Performing Random Acts of Kindness not only help make someone else’s life better, they have measurable benefits for you as well.
A Random Act of Kindness (RAK) is an act, big or small, that shows kindness to someone else often for no other reason than to show kindness.
My son’s Math teacher recently drove out of his way to drop a magazine off on our porch for him (we are still in virtual learning due to Covid). The teacher has been working on mindfulness with the students, and my son isn’t exactly buying into it. But, when a teacher goes out of his way to give you a present you pay attention.
Another teacher at the school challenged the students to answer Martin Luther King Jr.’s call to service and participate in a “day ON” instead of a “day OFF” on January 18. Her family took donuts to the fire station. We made cookies for a virtual Cookies for Kids Cancer fundraiser and sent them to a friend that lost his sister to cancer.

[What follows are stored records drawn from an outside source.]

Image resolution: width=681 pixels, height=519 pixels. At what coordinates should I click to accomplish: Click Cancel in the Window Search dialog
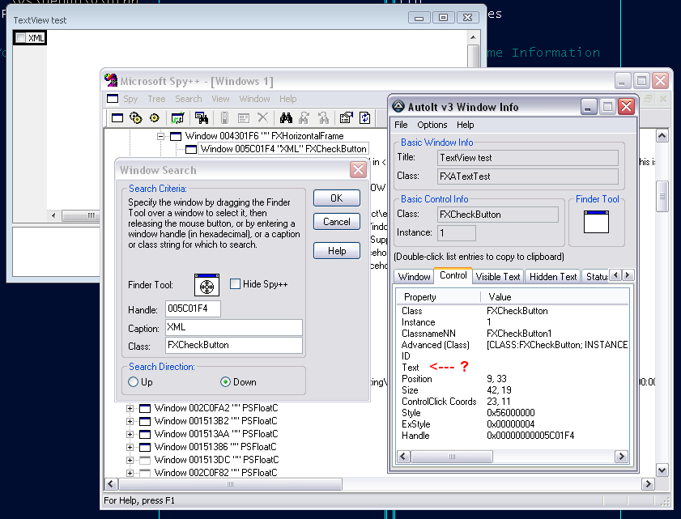click(x=337, y=222)
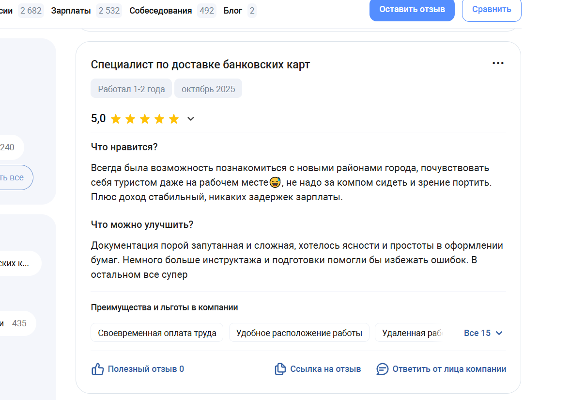Screen dimensions: 585x400
Task: Mark review with 'Полезный отзыв 0'
Action: (x=146, y=369)
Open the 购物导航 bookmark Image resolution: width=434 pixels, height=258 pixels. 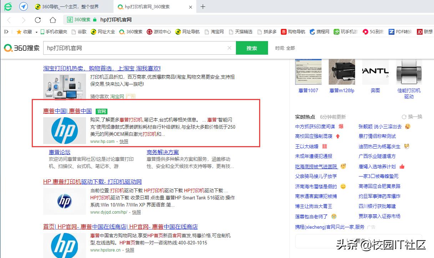point(293,31)
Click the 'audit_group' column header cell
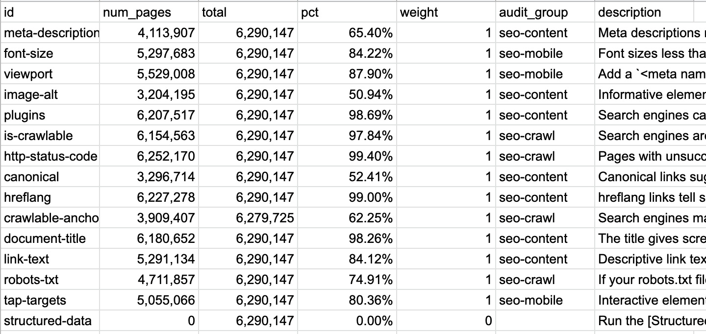Viewport: 706px width, 334px height. tap(545, 12)
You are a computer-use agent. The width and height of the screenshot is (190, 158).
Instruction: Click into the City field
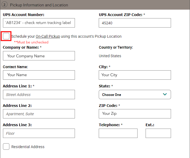pos(135,75)
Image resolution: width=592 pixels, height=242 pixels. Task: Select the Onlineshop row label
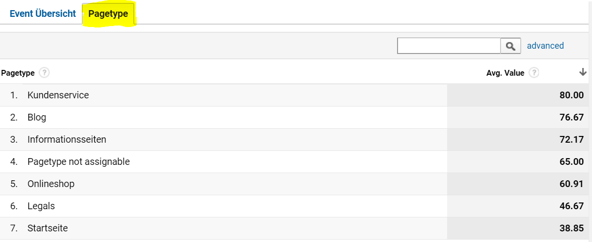[x=51, y=184]
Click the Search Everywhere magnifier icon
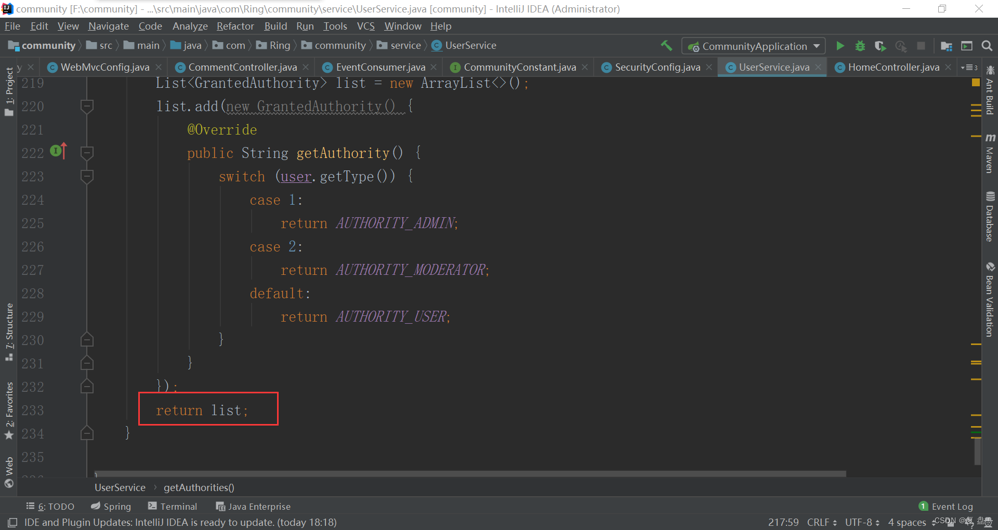The height and width of the screenshot is (530, 998). (x=987, y=46)
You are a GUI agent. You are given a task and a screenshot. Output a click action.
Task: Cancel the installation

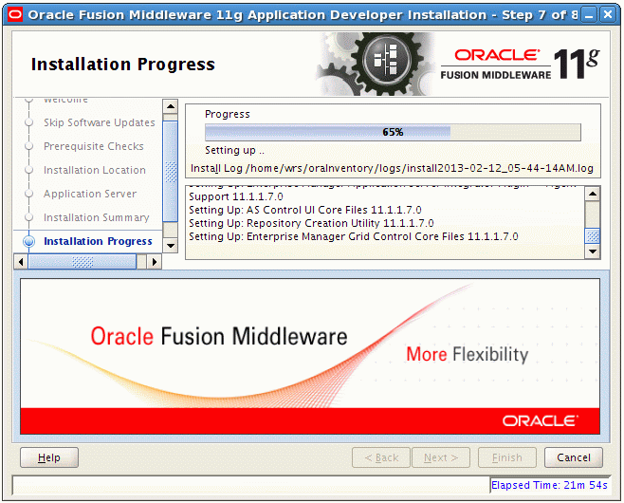573,457
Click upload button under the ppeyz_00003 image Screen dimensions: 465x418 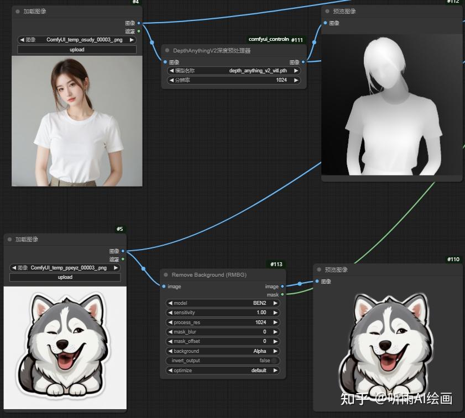[x=65, y=277]
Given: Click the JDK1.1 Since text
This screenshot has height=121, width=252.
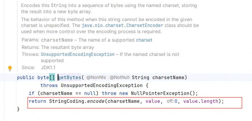Looking at the screenshot, I should click(x=48, y=67).
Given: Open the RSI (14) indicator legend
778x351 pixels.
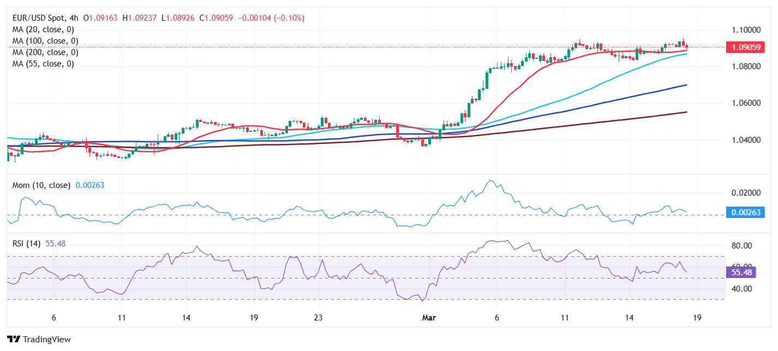Looking at the screenshot, I should click(27, 244).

Once when I was cycling with my then-preschooler in a trailer behind me up a hill, a woman driving past me rolled down her window and cheered me on with a simple “You go, Mama!”. It cost her nothing except a few seconds of her time, but it made such an impact on me that day I remember it 8 years later.
Benefits of Random Acts of Kindness
We often consider how the act of kindness effects the recipient, but the giver also benefits. Here are a few things gained by doing something nice for someone else.
Sense of Gratitude
Doing something nice for someone else can make you feel grateful for your blessings. This is especially true when the recipient of your act is less fortunate than you or in a tough spot. When you realize you’re able to give even the smallest bit of yourself to someone else, it shines perspective on the abundance you have in your life.
Stepping out of ourselves in order to focus on someone else is another great way to gain renewed perspective. Plus, doing good just makes you feel better. It releases feel-good hormones and increases your happiness. Suddenly, your troubles may seem a bit less burdensome.
Numerous studies have shown a positive effect on mood when people engage in random acts of kindness. You’re bound to feel better about life in general when you do good deeds. Improved mood, less anxiety and higher energy levels have all been linked to the performance of random acts of kindness.
It’s been proven that endorphins are released in the brain after doing something for someone else. Endorphins are the feel good hormone and are often referred to as natural painkillers for their pain reducing abilities.
Random acts of kindness promote good feelings among people and increase connections. These bonds can lead to better relationships and lasting positive interpersonal results.
These are merely a handful of the rewards that come from doing random acts of kindness. Remember, it doesn’t matter how small the gesture. Doing good always makes a positive difference to both the giver and the recipient.
25 Examples of Random Acts of Kindness To Inspire You
Random Acts of Kindness are great for you and the recipient, but where to begin?
Besides the examples above, here are 25 examples to help you brainstorm ideas.
Some of the activities will cost you nothing and take only a moment of your time. Others will be more in-depth. Choose whatever fits your comfort level and the occasion.
- Hold the door open for the person behind you.
- Smile at someone on the street.
- Give an unsolicited compliment.
- Allow the shopper in the grocery line to move ahead of you.
- Let the store manager know when an associate gives you exceptional service.
- Check on an elderly neighbor or shut-in.
- Leave kind notes in the dressing room to encourage body positivity.
- Donate your old clothes, household items, phones, etc. to charity.
- Tape change to a parking meter or vending machine.
- Visit a nursing home just to spend time with those who rarely receive visitors or to bring treats for the residents.
- Send a note of thanks to someone who’s made a big difference in your life.
- Give the new employee a tour of the building and offer to sit with them at lunch.
- Volunteer. At a nursing home, a homeless shelter, a soup kitchen, your kid’s school, anywhere.
- Adopt a child or family during the holidays to give gifts to.
- Send a get-well card to someone, or even a card for no reason whatsoever.
- Ask for donations to your favorite charity instead of presents for your birthday.
- Pay for the person behind you in line at the fast food restaurant.
- Offer to babysit for parents who really need a night away or to help with the nightly feedings for a new mother friend.
- Clean up the trash in your neighborhood or at your favorite outdoor recreation spot like a park or beach.
- Make a financial donation to your local school to help pay for meals or bus passes for families that are struggling but don’t qualify for aid.
- Thank a veteran or first responder for their service.
- Shovel the driveway, mow lawns or rake leaves for elderly neighbors or those who may otherwise have trouble doing the job themselves.
- Mentor someone entering your profession
- Help someone stranded on the side of the road.
- Take the time to listen to someone who is having a bad day.
Hopefully you are inspired to begin sharing random acts of kindness with those around you. Pick an idea from the list or one of your own and put it into action. See how you feel. Chances are you’ll be ready to do another one tomorrow.